■ Things to do:
(a) Name every person mentioned in the stem cell internship article below.
(b) Transcribe the passage of the stem cell internship article below from "Following their initial" to "this field, globally.", inclusive.

■ Provided text:
Chance Encounter Leads to A Unique Stem Cell Research Internship

For Brian Castelluccio ’12, a chance encounter in a golf cart on the Trinity campus opened up a remarkable opportunity.

Castelluccio, a neuroscience major at Trinity, was shuttling alumni during Reunion Weekend on campus after his sophomore year. One of his passengers was Elizabeth Thrasher-Broidy ’80, a Trinity aluma who hadn’t been back on campus in over a decade. After an engaging ‘golf-cart’ conversation, Thrasher-Broidy’s question—“What is your passion here at Trinity, Brian?”—led to a conversation, continued throughout the weekend, about the College’s Neuroscience Program and Castelluccio’s own research interests.

Thrasher-Broidy, a former political science and international studies major at Trinity, whose post-Trinity career has focused on media and technology ventures, has also had a long-standing interest in wellness and in brain science.

“I was thrilled to hear from Brian about what was happening in the sciences at Trinity, and particularly, about the school’s programs in the field of neuroscience,” says Thrasher-Broidy.

Following their initial encounter, she and Castelluccio stayed in touch. Shortly thereafter, Thrasher-Broidy learned about the evolution of the innovative Regenerative Medicine Institute at Cedars-Sinai Hospital and Medical Center in Los Angeles, led by Dr. Clive Svendsen, Ph.D. Thrasher-Broidy’s husband, Marc Broidy, is on the Board of Governors, where his father, Steven D. Broidy, has been Chairman and his grandfather, Samuel Broidy, was Founding Life Chairman.

Regenerative medicine aims to restore function in diseased or aged tissues through either revitalizing existing cells or the transplantation of new cells. Cedars-Sinai’s new Institute is the center for all stem cell and regeneration projects on the Cedars campus and is in the forefront in this field, globally.

“Marc and I put our heads together to see how we might be able to create a high-level internship opportunity for a Trinity student in this prestigious new program,” Thrasher-Broidy says.

The result was that, as Castelluccio notes: “Thanks to Marc and Elizabeth, and my experience in Trinity’s Neuroscience Program, I spent the summer of 2011 in one of the most impressive neural stem cell laboratories in the world.”

Dr. Svendsen’s lab focuses on the generation of human neural stem cells that could be used to treat disorders such as Parkinson’s and ALS. Castelluccio’s work examined the applications of neural stem cells to spinal muscular atrophy (SMA), a genetic disease of the motor neurons. Historically, individuals with SMA rarely survive into adulthood, adding to the major significance of this program and center at Cedars-Sinai.

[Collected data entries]
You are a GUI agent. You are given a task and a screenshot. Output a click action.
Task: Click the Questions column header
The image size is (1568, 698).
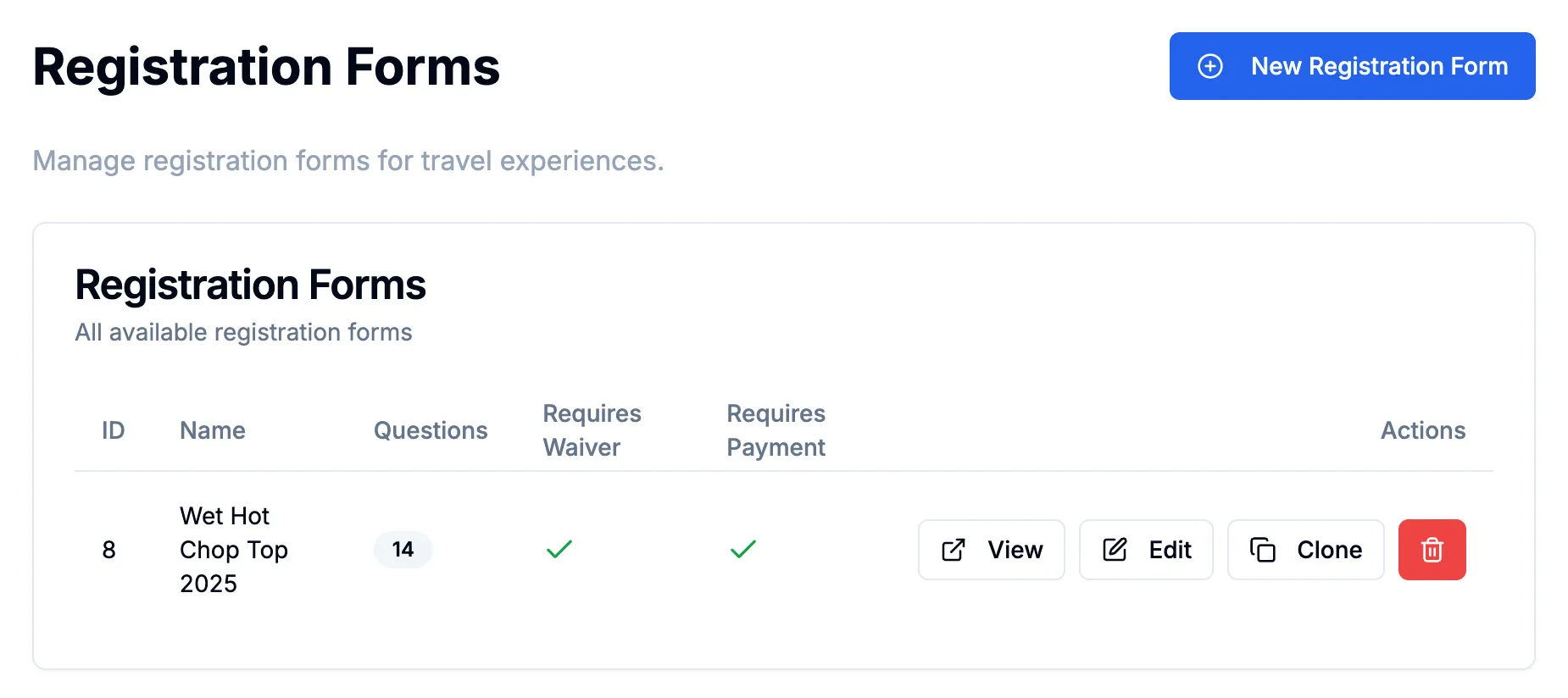coord(431,430)
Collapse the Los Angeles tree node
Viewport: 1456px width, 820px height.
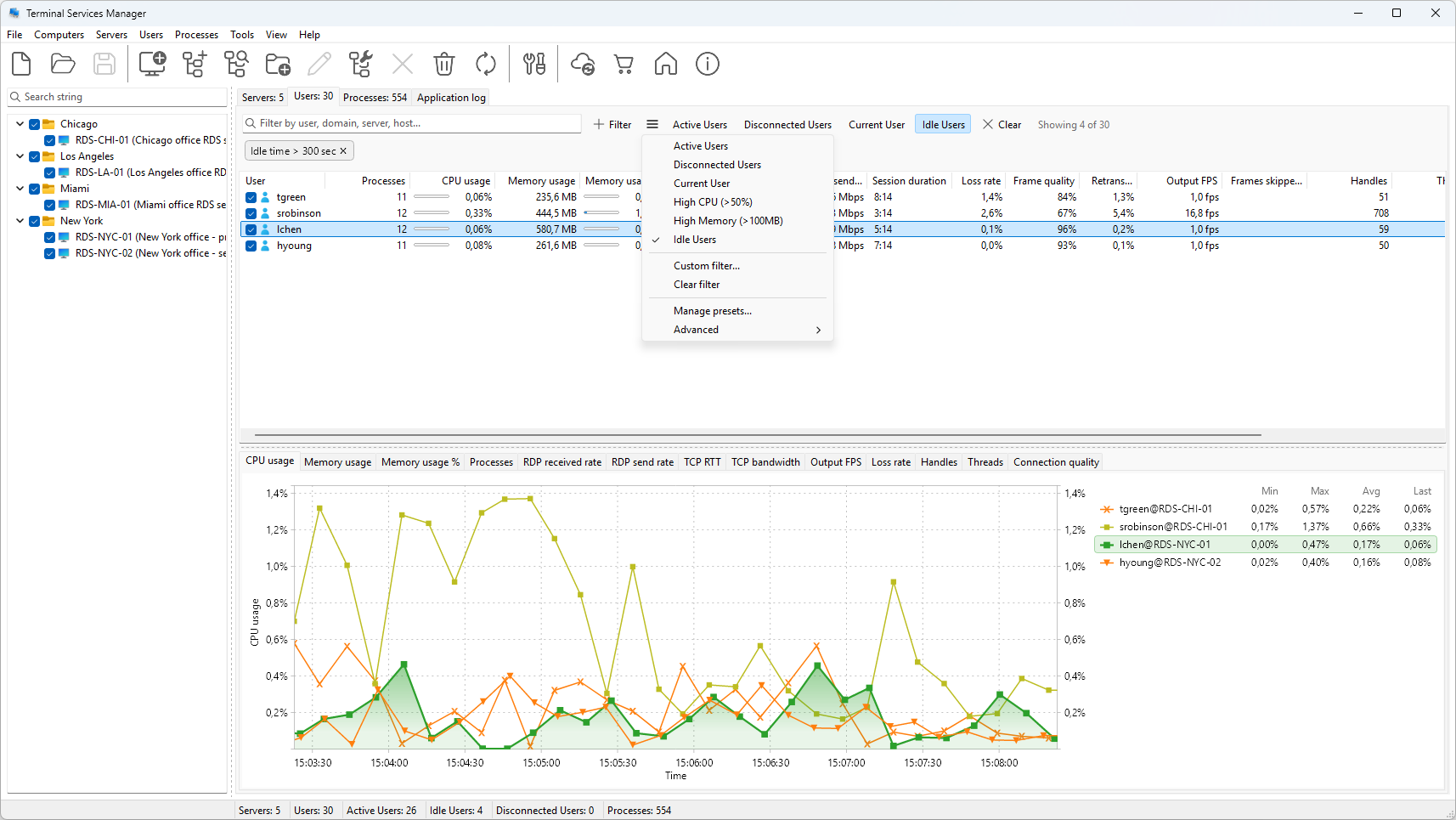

■ Solution set:
(a) Brian Castelluccio, Elizabeth Thrasher-Broidy, Clive Svendsen, Marc Broidy, Steven D. Broidy, Samuel Broidy

(b)
Following their initial encounter, she and Castelluccio stayed in touch. Shortly thereafter, Thrasher-Broidy learned about the evolution of the innovative Regenerative Medicine Institute at Cedars-Sinai Hospital and Medical Center in Los Angeles, led by Dr. Clive Svendsen, Ph.D. Thrasher-Broidy’s husband, Marc Broidy, is on the Board of Governors, where his father, Steven D. Broidy, has been Chairman and his grandfather, Samuel Broidy, was Founding Life Chairman.

Regenerative medicine aims to restore function in diseased or aged tissues through either revitalizing existing cells or the transplantation of new cells. Cedars-Sinai’s new Institute is the center for all stem cell and regeneration projects on the Cedars campus and is in the forefront in this field, globally.